The Acronym List is a searchable database of over 8 million acronyms, abbreviations and meanings. Covers: business, international, chat, organizations, common acronyms, computers, science, technology, government, telecommunications, and military acronyms.
Try the Burton Blunt or the Capita Scaremaster or a Rome cheap trick. those are all cheap and good for park. e-business
Most will cut them to size for you if you ask. They may charge a small fee. If they don’t know what they are doing usually you can use 1×4 oak boards and they will work fine. e-business
good tuto thanks !
Good website. I like the all pages and all comments. Thanks for all!!! Regards!

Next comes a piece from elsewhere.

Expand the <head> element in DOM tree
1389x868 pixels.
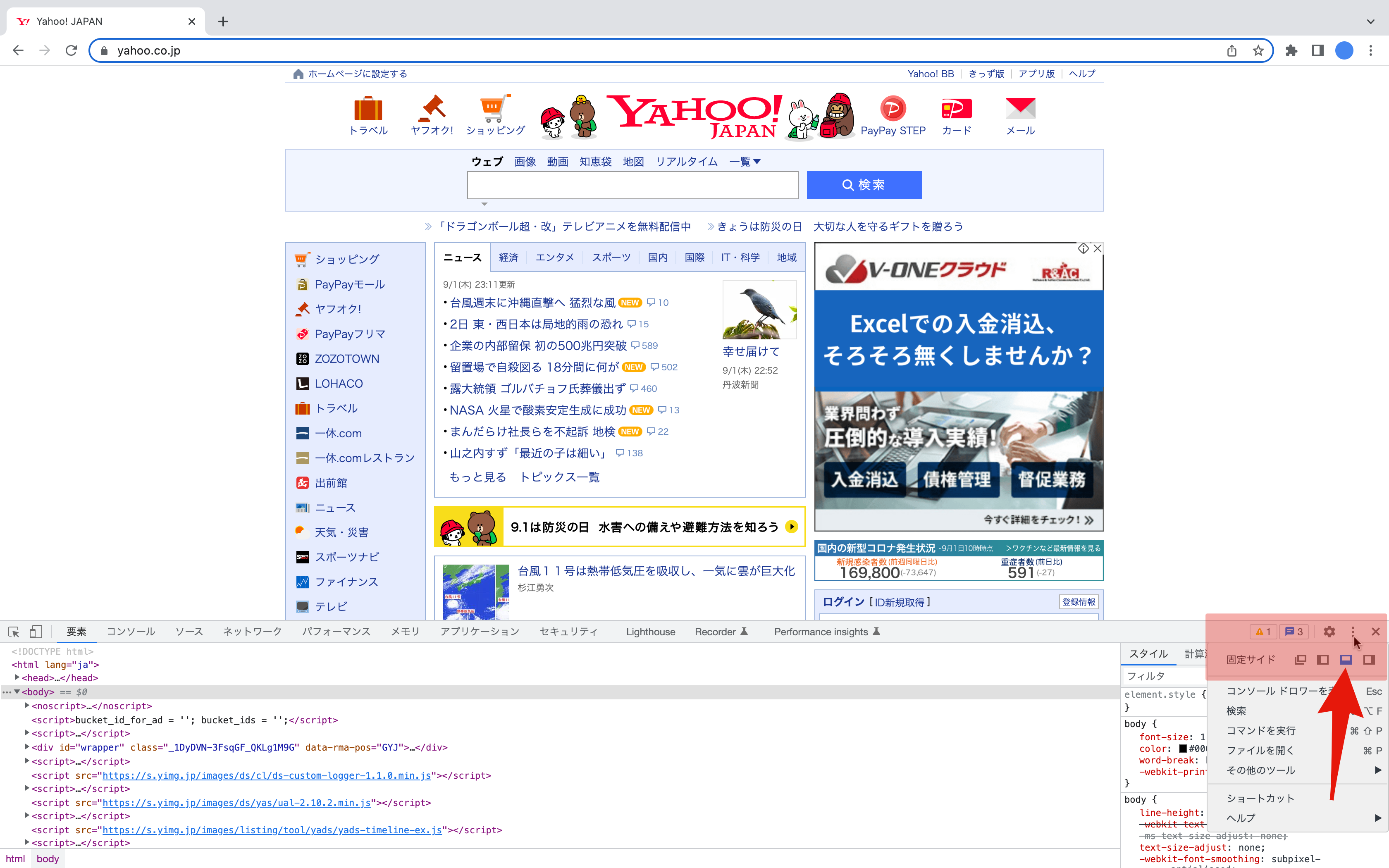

I was searching before last 5 weaks and ia din’t get the perfect answer. But after all i found from your site. thanks for posting such a interesting topic.
It’s a very exciting article. I like it so! i was very focused when i’m reading this. Thanks
I am new to scrapping but I think its quite an awesome technique.No doubt there are lot features available in different programming languages which we can use to scrap a web site very easily.
I honestly think that just using Rails has made me a better developer. I can’t say much about Coldfusion because I’ve never used it, but it’s good that you are considering the merits of each, best to use the tools that are right for the job. Speed Dating New York
Shop the latest styles juicy couture handbags, juicy couture tracksuit. Juicy Couture
Really great information and inspiration, both of which I like. Nice article with very strong content. I love reading it over again.
cool information – difficult but interessting!
autoradio navigation, car dvd gps navigation, sat navigation stereo, OEM Factory headunit for all car makes Higher quality car electronics from Qualir Car DVD Player
I like this article very much. Thanks for your share!
FashionStyleOnsale offer high quality Moncler Jackets at low price. Moncler Jackets on sale, shop more discount Moncler Vest, Moncler Coats at FashionStyleOnsale Moncler
FashionStyleOnsale offer high quality Moncler Jackets at low price. Moncler Jackets on sale, shop more discount Moncler Vest, Moncler Coats at FashionStyleOnsale Moncler
Merci pour cet article car l’integration des characters dans les codes html c’est pas evident.